According the World Health Organization (WHO), the current risk of cholera in Kenya is at high for the national and regional levels and remains at moderate at the global level. Kenya’s poor health infrastructure and lack of access to clean water are some of the most important reasons for this outbreak and past ones. In fact, Kenya experiences cyclical outbreaks every five to seven years.
Cholera is an acute diarrheal illness that can be fatal in mere hours if it is left untreated. The bacterial infection is caused by ingestion of food or water contaminated by the Vibrio cholerae bacterium. Due to its ability to rapidly spread, cholera continues to remain a serious threat to public health, especially in developing countries.
As of July 17, 2017, there have been 1,216 reported cases and 14 deaths due to cholera in Kenya in 2017. Some of the factors that may have led to this outbreak include a high population density, especially in cities, that allows for cholera to easily spread, a lack of access to appropriate sanitation and clean water and large numbers moving between countries.
Mass gatherings of people also played a role as the country was put on high alert after several incidents. In addition to a wedding in Karen, Kenya with five confirmed cases of cholera, there were 136 new cholera infections at the China Trade Fair in Nairobi as well as 146 infections after a Nairobi health conference.
Although some infected people do not manifest symptoms, their feces will contain bacteria for over a week after the initial infection, potentially infecting others. Most people will begin to show symptoms of infection between 12 hours and five days after ingesting the contaminated food or water. Symptoms of cholera have a wide range and may include anything between mild gastrointestinal discomfort to acute watery diarrhea that can kill because of severe dehydration.

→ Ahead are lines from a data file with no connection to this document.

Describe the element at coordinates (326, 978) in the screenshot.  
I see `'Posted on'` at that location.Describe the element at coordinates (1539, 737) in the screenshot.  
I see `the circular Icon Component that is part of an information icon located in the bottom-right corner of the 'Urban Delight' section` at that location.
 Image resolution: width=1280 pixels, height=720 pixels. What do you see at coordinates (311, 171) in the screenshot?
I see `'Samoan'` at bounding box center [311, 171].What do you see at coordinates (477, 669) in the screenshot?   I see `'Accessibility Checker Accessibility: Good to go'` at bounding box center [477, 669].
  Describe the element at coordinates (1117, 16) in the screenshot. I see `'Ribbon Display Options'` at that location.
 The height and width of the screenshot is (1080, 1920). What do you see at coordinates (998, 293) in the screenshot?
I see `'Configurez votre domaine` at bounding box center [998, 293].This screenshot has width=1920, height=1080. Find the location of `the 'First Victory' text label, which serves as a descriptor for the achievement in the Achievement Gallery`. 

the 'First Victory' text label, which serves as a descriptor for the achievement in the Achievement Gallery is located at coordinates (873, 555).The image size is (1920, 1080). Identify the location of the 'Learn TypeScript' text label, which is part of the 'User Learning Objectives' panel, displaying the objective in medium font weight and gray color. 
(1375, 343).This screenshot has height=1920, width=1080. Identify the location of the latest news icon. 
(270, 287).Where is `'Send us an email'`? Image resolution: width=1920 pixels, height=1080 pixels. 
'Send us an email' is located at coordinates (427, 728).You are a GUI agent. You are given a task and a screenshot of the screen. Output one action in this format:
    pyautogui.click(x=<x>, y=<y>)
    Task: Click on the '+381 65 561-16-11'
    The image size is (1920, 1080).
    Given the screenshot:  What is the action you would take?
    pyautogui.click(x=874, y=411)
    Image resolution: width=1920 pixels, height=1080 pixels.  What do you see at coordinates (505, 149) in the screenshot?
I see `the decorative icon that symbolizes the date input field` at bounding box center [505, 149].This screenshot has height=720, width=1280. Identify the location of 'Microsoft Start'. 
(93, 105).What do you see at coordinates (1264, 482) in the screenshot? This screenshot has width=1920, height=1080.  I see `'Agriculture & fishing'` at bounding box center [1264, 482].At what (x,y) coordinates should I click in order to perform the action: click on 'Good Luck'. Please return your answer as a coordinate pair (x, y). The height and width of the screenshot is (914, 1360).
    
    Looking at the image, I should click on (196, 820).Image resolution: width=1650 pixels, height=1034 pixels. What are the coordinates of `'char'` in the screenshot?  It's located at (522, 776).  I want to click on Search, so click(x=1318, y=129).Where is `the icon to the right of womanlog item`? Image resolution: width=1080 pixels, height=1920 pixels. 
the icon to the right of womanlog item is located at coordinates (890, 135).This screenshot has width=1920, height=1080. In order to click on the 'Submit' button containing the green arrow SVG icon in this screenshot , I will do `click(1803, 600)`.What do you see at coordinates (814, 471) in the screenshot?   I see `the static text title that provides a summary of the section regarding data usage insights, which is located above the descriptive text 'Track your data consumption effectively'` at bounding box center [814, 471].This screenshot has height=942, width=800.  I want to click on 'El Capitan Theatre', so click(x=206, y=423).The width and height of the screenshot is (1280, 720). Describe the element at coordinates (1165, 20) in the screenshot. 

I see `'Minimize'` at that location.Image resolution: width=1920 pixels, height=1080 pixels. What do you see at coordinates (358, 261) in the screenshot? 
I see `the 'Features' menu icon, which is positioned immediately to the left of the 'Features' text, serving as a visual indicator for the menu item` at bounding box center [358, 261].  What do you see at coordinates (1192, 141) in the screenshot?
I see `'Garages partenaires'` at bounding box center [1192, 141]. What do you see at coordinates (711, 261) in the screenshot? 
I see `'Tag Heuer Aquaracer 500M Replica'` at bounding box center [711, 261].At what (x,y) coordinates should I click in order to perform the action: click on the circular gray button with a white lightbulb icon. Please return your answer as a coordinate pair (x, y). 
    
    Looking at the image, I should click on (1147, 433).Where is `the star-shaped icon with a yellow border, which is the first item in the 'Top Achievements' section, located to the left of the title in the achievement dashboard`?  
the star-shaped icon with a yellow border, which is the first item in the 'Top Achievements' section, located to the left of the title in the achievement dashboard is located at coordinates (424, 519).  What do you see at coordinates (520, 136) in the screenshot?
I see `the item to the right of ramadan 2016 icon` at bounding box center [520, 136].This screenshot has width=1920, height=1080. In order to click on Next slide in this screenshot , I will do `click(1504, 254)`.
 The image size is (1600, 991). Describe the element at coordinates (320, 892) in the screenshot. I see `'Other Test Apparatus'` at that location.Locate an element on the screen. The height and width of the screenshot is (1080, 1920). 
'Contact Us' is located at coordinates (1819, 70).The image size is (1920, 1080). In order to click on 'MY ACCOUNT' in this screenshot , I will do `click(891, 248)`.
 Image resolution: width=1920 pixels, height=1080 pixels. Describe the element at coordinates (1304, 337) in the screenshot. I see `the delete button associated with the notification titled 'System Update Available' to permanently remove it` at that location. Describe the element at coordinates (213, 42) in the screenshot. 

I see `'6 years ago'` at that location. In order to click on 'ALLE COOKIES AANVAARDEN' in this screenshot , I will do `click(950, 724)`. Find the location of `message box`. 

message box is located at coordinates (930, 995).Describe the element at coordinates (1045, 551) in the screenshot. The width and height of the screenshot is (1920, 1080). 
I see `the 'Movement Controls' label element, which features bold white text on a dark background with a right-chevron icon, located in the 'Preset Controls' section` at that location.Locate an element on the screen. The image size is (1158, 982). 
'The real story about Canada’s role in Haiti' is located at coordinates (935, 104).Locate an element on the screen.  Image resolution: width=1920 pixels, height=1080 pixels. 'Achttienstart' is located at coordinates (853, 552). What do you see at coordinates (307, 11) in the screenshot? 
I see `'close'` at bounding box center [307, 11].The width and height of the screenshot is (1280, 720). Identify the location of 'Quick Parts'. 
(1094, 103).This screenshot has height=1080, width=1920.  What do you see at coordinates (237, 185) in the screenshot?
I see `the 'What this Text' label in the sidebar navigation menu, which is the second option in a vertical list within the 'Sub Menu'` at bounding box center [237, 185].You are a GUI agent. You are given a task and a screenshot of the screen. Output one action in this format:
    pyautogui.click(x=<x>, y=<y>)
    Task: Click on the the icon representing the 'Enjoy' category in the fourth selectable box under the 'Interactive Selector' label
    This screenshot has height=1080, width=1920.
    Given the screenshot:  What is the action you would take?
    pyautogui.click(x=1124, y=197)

The treatment for cholera is easily provided through oral rehydration salts that help replace lost fluids and electrolytes. Despite cholera being an easily treatable and preventable disease, the severe lack of public health staff and medical care available in Kenya prevent the country from curbing this outbreak. There have even been talks in the national government of cholera vaccines to be administered but nothing has materialized yet.
Thus far, to slow the spread of the Kenya cholera outbreak, the government has resorted to isolating the infected individuals in hospitals, shutting down street vendors, increasing surveillance for acute cholera cases, providing clean water and other supplies to low-resource areas and educating Kenyans on how to avoid cholera infection. A national task force to stop the outbreak has also been created.
Currently, the WHO is assisting the areas with the most infections in Kenya with disease surveillance and response coordination in case of further serious incidents, and it will continue to partner with groups offering healthcare and other services on the ground.
Even with the increased emphasis on stopping the outbreak of cholera in Kenya from worsening, Kenya continues to lack some of the most important requirements for preventing future cholera outbreak: basic sanitation infrastructure and practices throughout the country, food safety interventions and access to clean water. Until there are significant improvements in these areas as well as the readiness of health facilities to detect and contain cholera outbreaks, Kenya will continue to experience cyclical cholera outbreaks.